= Exercise text =
The whole genome sequencing was performed in 818 ADNI participants by Illumina’s non-CLIA laboratory at roughly 30–40× coverage20,21. Genetic variants with Hardy-Weinberg Equilibrium < 1e−06, and missing rate < 95% were included as passed QC variants in the PRS calculation.
Polygenic risk score derivation
We used LDpred2-grid to derive the AD PRS. The GWAS summary statistics were based on the meta-analysis of over 100,000 AD or proxy AD cases with European ancestry12. We selected the overlapped variants among AD GWAS summary statistics, UK Biobank imputed genotype data, and HapMap3+ (with over 1,400,000 SNVs across the whole genome) to calculate the PRS. Variants within the APOE linkage region (Genome Build 37, chromosome 19: 4500000–4580000) were excluded22, leaving 1,415,926 SNVs to calculate the PRS. The LD reference panel was based on genotyping 15,000 randomly selected unrelated individuals of European ancestry in the UK Biobank. The tuning hyper-parameters in the LDpred2-grid were heritability (0.0083, 0.0248, 0.0579, 0.0827, or 0.1157), proportion of causal variants (0.0001, 0.00018, 0.00032, 0.00056, 0.001, 0.0018, 0.0032, 0.0056, 0.01, 0.018, 0.032, 0.056, 0.1, 0.18, 0.32, 0.56, 1), and modeling sparsity options (yes or no). The PRS with the highest concordance statistics (C-stats) in the prediction of incident AD was considered optimal and used in the downstream analyses.
To generate the PRS in ADNI, we used the 1,387,064 SNVs both in the ADNI whole genome sequencing data and in the optimal PRS from the UK Biobank described above (covered 98% SNVs of the UK Biobank). The ADNI PRS was then calculated as a linear combination of those variants and their shrinkage effect sizes derived from the optimal PRS from UK Biobank.
AD diagnosis
The outcome in the polygenic score calculation was incident AD in the UK Biobank. AD was coded based on the International Classification of Disease (ICD-10) diagnosis code of G30 and READ code F00 (UK Biobank Field ID 131036, and 130836)23. The AD diagnosis in ADNI was based on a clinical diagnosis of expert clinicians following standard research criteria24, while mild cognitive impairment (MCI) was diagnosed based on one of the following: memory complaints, Mini-Mental State Exam (MMSE) (MCI: 24–30, dementia: 20–26), Clinical Dementia Rating score, or Logical Memory II subscale of the Wechsler Memory Scale25,26.
We also used self-reported parental dementia as a secondary outcome to validate the AD PRS in the UK Biobank. Parental dementia status was defined based on all available visits for the reported biological parents and was missing for those who did not complete family history questionnaires: Yes was defined as either parent with a reported diagnosis, Neither as both parents without dementia.

= Required work =
Decide whether each statement agrees with the text on the Alzheimer's disease polygenic risk score. Answer yes or no for each, and quote the words of the text that settle it.
1. Variants in the APOE linkage region were left out of the PRS calculation.
2. The LD reference panel came from genotyping 15,000 individuals of African ancestry.
3. The PRS judged optimal was the one with the highest C-stats in predicting incident AD.

= Source material =
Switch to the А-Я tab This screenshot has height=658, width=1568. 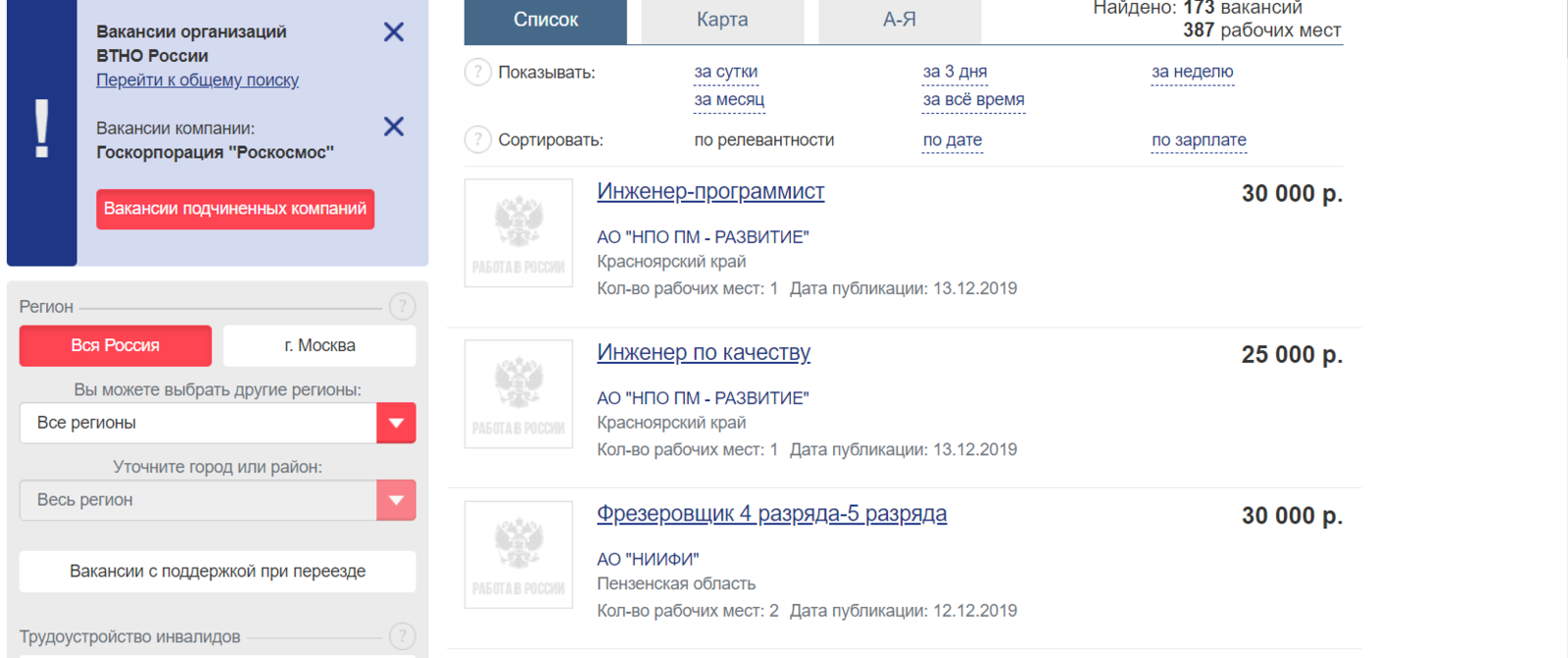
---
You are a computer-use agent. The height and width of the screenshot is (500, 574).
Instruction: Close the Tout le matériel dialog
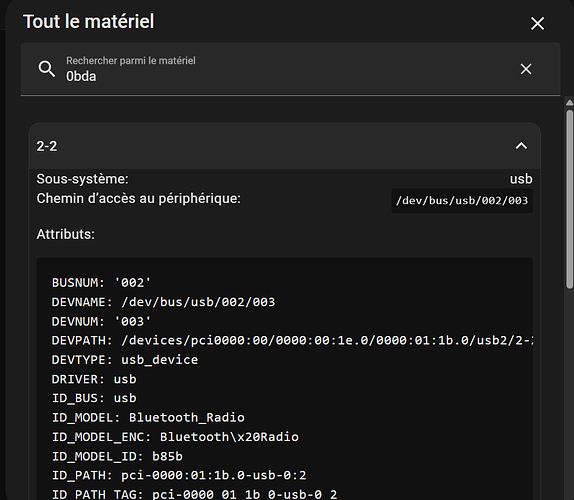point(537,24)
* * *
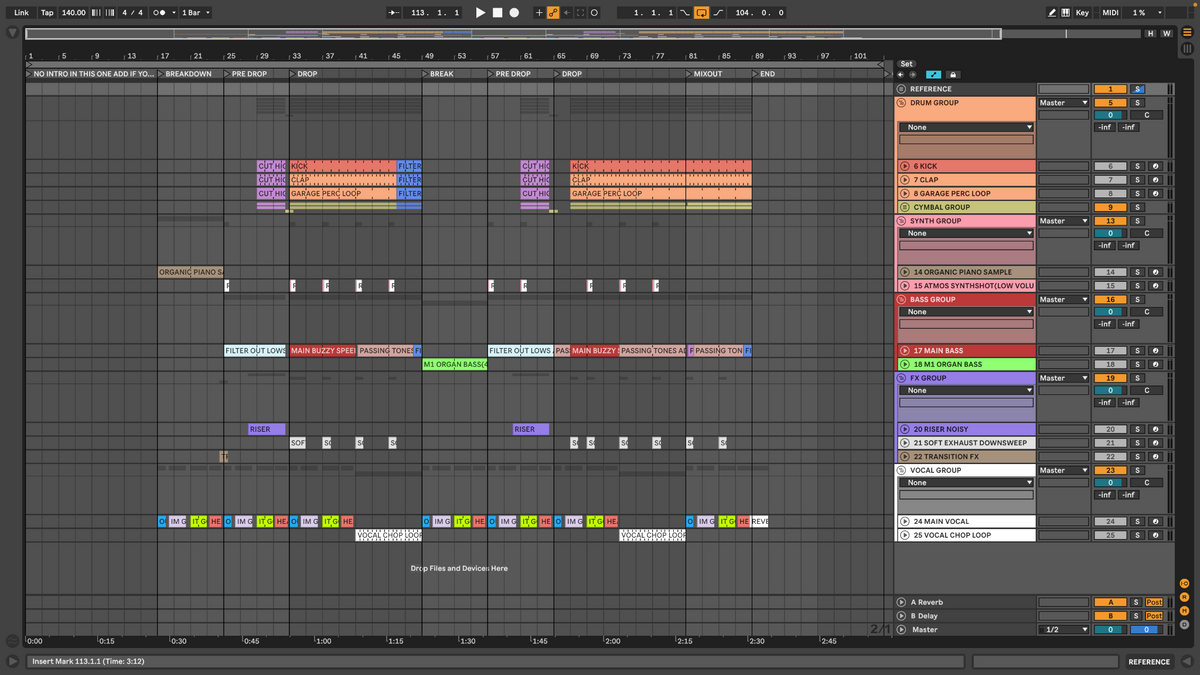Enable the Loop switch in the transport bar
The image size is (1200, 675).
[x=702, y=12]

= Answer for this exercise =
1. Yes: "Variants within the APOE linkage region (Genome Build 37, chromosome 19: 4500000–4580000) were excluded"
2. No: "The LD reference panel was based on genotyping 15,000 randomly selected unrelated individuals of European ancestry in the UK Biobank."
3. Yes: "The PRS with the highest concordance statistics (C-stats) in the prediction of incident AD was considered optimal"